Todas essas guinadas foram acompanhadas de mistério. A maioria das entrevistas de Dylan à imprensa se caracterizam por seu tom evasivo e arisco. Por ser o cantor mais analisado do planeta, objeto de uma imensa bibliografia, ele soube manter muitos segredos sobre sua vida privada. Somente em 2001, graças a uma investigação do britânico Howard Sounes, soube-se que ele esteve seis anos casado com Carolyn Dennis, corista de seu grupo gospel, com quem teve uma filha. Volta e meia ele nos dá uma surpresa que sugere uma mente inquieta, que não pode se deter, inclusive com exposições de pinturas e materiais forjados...

Sem acrobacias

E eis que Dylan resolveu gravar de novo. Nada de acrobacias no estúdio: desde Love and Theft (2001) ele cuida das próprias produções, sob o pseudônimo de Jack Frost, apoiado por sua banda e alguns amigos. O som e os arranjos são agora formalistas.
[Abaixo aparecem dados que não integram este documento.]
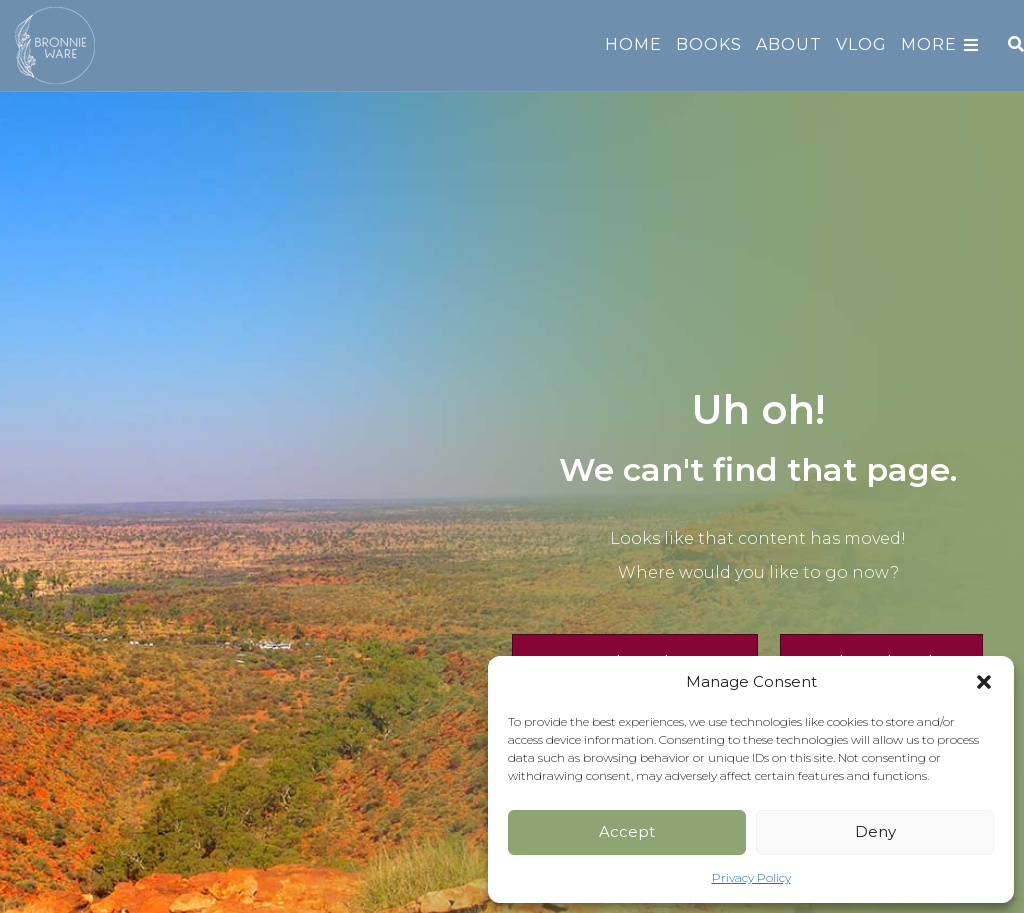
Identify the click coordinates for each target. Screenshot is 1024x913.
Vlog (861, 44)
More (929, 44)
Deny (875, 831)
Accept (627, 831)
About (789, 44)
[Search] (1012, 44)
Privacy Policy (751, 877)
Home (633, 44)
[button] (984, 682)
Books (709, 44)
Desde 1997, os ventos sopram a seu favor. Naquele ano, teve uma pericardite (inflamação do tecido que envolve o coração) que esteve a ponto de mandá-lo ao “encontro de Elvis”. Foi um golpe forte para seus seguidores, que o consideravam quase indestrutível. Isso fez suas excentricidades parecem mais aceitáveis. Do tipo: tocou para João Paulo II? “Tirou dinheiro do Vaticano”. Foram detectados plágios em canções e textos? “Está recuperando autores esquecidos”. Faz propaganda de bancos ou carros? “Faz piada do consumismo de nossa época”. O reconhecimento recebido de Estocolmo confirma que até mesmo o establishment literário rendeu-se às suas idiossincrasias. Um reconhecimento definitivo para uma vida tão intensa e criativa.

Estratégia comercial

Para Dylan, ainda bem que existe Jeff Rosen – o homem que racionaliza sua atividade e organiza suas turnês. Desde 1991, Rosen confecciona a Bootleg Series, já com 12 edições: minuciosos resgates de performances diretas e filmagens alternativas que antes eram território exclusivo de piratas. Rosen tem adquirido material gráfico e fitas de áudio e vídeo para diferentes projetos: dizem que realizou as entrevistas do documentário No Direction Home, que logo depois Scorsese se encarregaria de montar. Assim, alternam-se os discos frescos com os históricos: este ano será a vez de Fallen Angels, a segunda parte de sua homenagem a Sinatra com uma amostra integral dos turbulentos concertos de 1966.